• [Document extract]:
=== Begin Enclosure ===

IF the "desire" to go "Green" is going to become realistic, there needs to be a Huge investment...SOON...in generating the electricity needed to achieve these goals.  Otherwise, utility rates are just going to continue to rise, to the point where half the populations will be trying to light their homes with candles.


----------



## oldmontana (Mar 30, 2022)

I feel that my Gas and Electricity bill is not that high when I compare it to other bills.

Gas and Electricity bill averages $150 a month.

PP Taxes $4,500 a year

Direct TV $95 a month

Garbage $105 a month

City Water & Sewer $50 a month ...$100 a month
in summer when watering lawn

Phone and Internet $95 a month.


----------



## Remy (Mar 30, 2022)

Trish said:


> I honestly don't know but I hope there will be some help available for people who will genuinely be unable to pay their bills,heat their homes and feed themselves.


I'm far away from you but let's face it, Pacific Gas & Electric (Paradise Camp fire that killed over 70 people and destroyed 3 communities and more) wants profit over anything. People, homes wildlife and land be damned. 

Can profits be capped? People will scream but some of these corporations are out of control. Pharmaceuticals also. 

No one seems to care. Simply watch a dumpster diving video. What I understand is that everything thrown out is a tax write off. So why give it away when throwing the food and items in the dumpster is easier and safer for them and still nets them the money.

=== End Enclosure ===

Continue the forum thread about rising utility bills, picking up after its last post.

• [Entries shown]:
=== Begin Enclosure ===

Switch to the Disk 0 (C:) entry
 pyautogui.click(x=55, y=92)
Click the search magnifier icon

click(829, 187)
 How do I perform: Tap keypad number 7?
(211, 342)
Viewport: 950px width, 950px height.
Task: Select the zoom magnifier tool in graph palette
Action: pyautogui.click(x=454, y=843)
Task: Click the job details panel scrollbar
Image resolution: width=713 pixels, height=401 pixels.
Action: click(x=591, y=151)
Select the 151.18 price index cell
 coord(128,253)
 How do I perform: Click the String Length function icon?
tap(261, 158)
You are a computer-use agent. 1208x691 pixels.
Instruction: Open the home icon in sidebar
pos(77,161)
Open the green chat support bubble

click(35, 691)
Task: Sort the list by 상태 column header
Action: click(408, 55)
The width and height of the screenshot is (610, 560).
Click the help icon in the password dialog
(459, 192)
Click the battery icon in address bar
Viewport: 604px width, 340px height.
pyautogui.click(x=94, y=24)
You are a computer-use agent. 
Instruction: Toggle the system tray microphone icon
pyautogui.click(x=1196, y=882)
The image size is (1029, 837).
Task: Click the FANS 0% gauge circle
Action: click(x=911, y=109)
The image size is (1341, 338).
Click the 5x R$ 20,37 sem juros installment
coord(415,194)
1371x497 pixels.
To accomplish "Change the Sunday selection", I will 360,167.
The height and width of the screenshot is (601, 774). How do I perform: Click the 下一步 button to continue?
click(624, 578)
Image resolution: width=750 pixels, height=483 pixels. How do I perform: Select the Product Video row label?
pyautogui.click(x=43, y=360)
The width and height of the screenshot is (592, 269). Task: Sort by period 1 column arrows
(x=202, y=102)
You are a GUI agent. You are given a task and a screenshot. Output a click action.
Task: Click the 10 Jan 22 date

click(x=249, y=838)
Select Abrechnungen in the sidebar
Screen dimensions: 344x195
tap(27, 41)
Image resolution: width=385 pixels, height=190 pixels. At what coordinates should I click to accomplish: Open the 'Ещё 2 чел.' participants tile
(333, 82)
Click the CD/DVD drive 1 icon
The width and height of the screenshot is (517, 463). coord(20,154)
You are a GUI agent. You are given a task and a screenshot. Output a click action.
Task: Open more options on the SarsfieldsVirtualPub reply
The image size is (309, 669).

=== End Enclosure ===

• [Response for this exercise]:
----------



## horseless carriage (Mar 30, 2022)

squatting dog said:


> I know, but I'm a little warped at times.


Me too, I knew those pre-decimal currency shillings would come in handy one day.


----------



## Mike (Mar 30, 2022)

Alligatorob said:


> So are your utilities just based on a per day charge?  Or is usage factored in?
> 
> Our gas and electric are completely based on usage, so if we use less we pay less, if we use more we pay more.  Water, sewage, and garbage are different.  I have not noticed ours going up, but they probably will, when it does what we will see is an increase in unit rates.
> 
> Your costs per month are a lot lower than mine, but your house may be smaller.


We pay for the amount that we use, Alligatorob, the 27 pence and the 42 pence,
to pay for the use of the infrastructure, the pipes and the cables, yet these have
been in place for 100 years in many cases.

So if I don't use any electricity, I still have to pay, £153.30 a year for the wires!

Mike.


----------



## Mike (Mar 31, 2022)

This applies to everybody, not just myself, lots of those
people cannot afford huge increases, I might grumble
about them, but in the end I will pay, I will have to, or no
lights, or PC, no heating or cooking either, bot gas.

Something is being looked at, because of the hue and cry
about the obscene increases.

Mike.


----------



## Packerjohn (Mar 31, 2022)

Mike said:


> I got an Email from my Gas and Electricity supplier, my
> current deal ends at the end of April and they want increase
> my price from £668 to £1005, increasing my monthly payment
> from £58 to £83.
> ...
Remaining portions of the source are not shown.